Plastic in The Ocean: Vasco Gargalo
Where else have microfibres and fragments been found?
Bottled water – 93% of bottled water brands from 9 countries around the world were found to contain an average of 10 particles of plastic about the width of a human hair and a further 300 even tinier particles, in every litre of water sold. (Orb Media)
Tap water – 94% of tap water tested in the US contained microplastics, including Trump Tower in NY. The incidence was slightly lower in UK, Germany and France at 72%
Beer - in all 24 of the beer brands tested in Germany
Salt - in the UK, France, Spain, China and the US
Air - Paris 2015, microplastic found falling from the air, which was estimated at between 3-10 tonnes of fibres falling on the city each year and found in the air in people’s homes.
To Australian ecologist Dr Mark Browne, the problem of microfibers is far greater than that of microbeads, bags and bottles because they’re so much more abundant. They’re now found in all ocean organisms including fish in Sydney Harbour.
A recent study has been launched by Peter Ross, a scientist in Vancouver, to trace the source of synthetic fibres found in the ocean. Hopefully identifying the original source of the problem will encourage clothing and other textile manufacturers to design products in a way that looks at their whole lifecycle, the way they’re used, how they’re cared for and how long they last.
It’s not clear which synthetic fibres are the biggest culprits shedding the most fibres, acrylic, nylon or polyester.
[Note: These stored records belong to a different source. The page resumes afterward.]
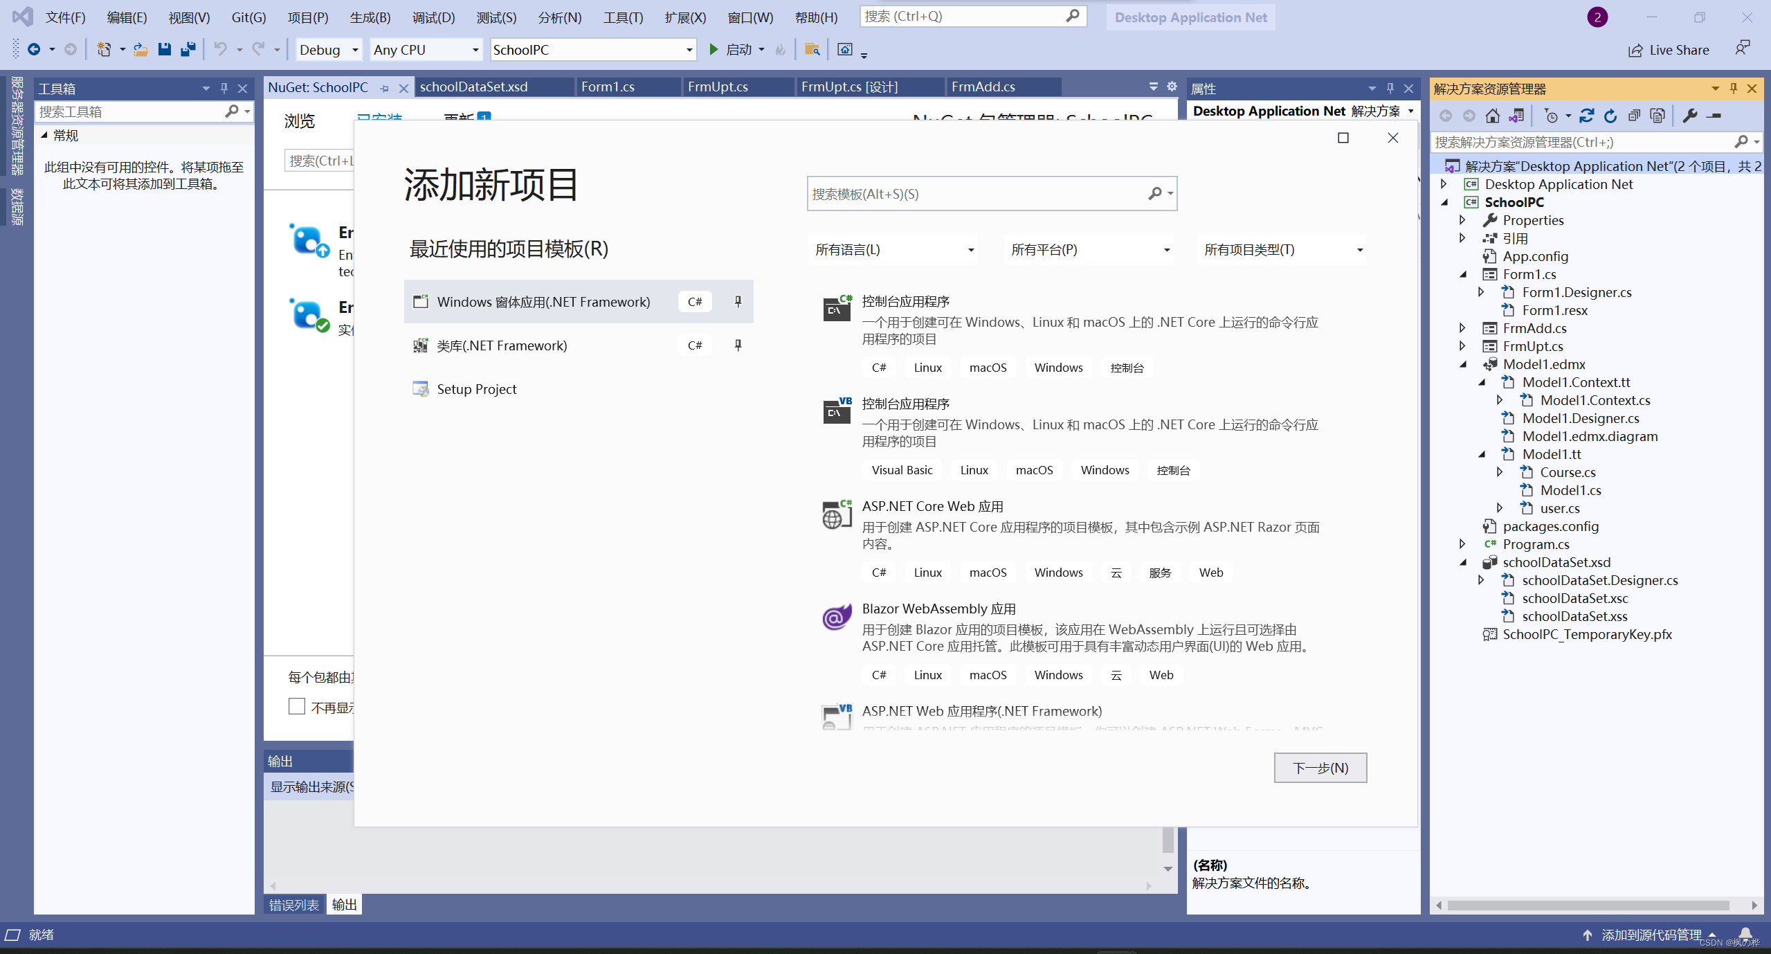Click the Solution Explorer horizontal scrollbar
Viewport: 1771px width, 954px height.
(x=1588, y=905)
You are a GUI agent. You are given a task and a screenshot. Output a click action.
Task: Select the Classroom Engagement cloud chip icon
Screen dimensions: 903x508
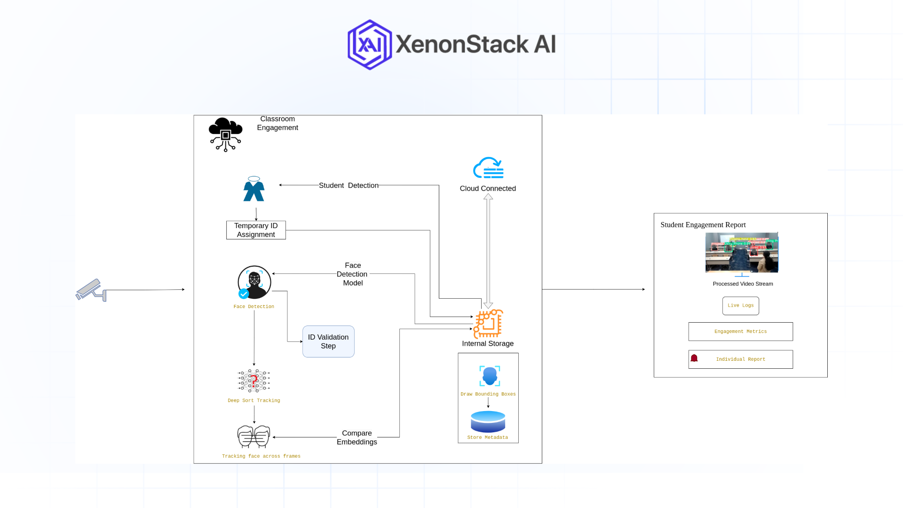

For this reason, it’s safer to stick to natural fibres which are bio-degradable and sustainable.
The key we believe is to choose well and buy things that last.
As Val, one of our customers posted on FB “All my sheets and towels come from Ecodownunder. I feel guilty I don’t spend more money with them, but everything lasts so dammed long, it just doesn’t wear out.”
We can all choose to change our buying habits, focus on buying clothes, bedding and soft furnishings made of natural fibres. You’ll find they are after all, much more comfortable to wear and to sleep in!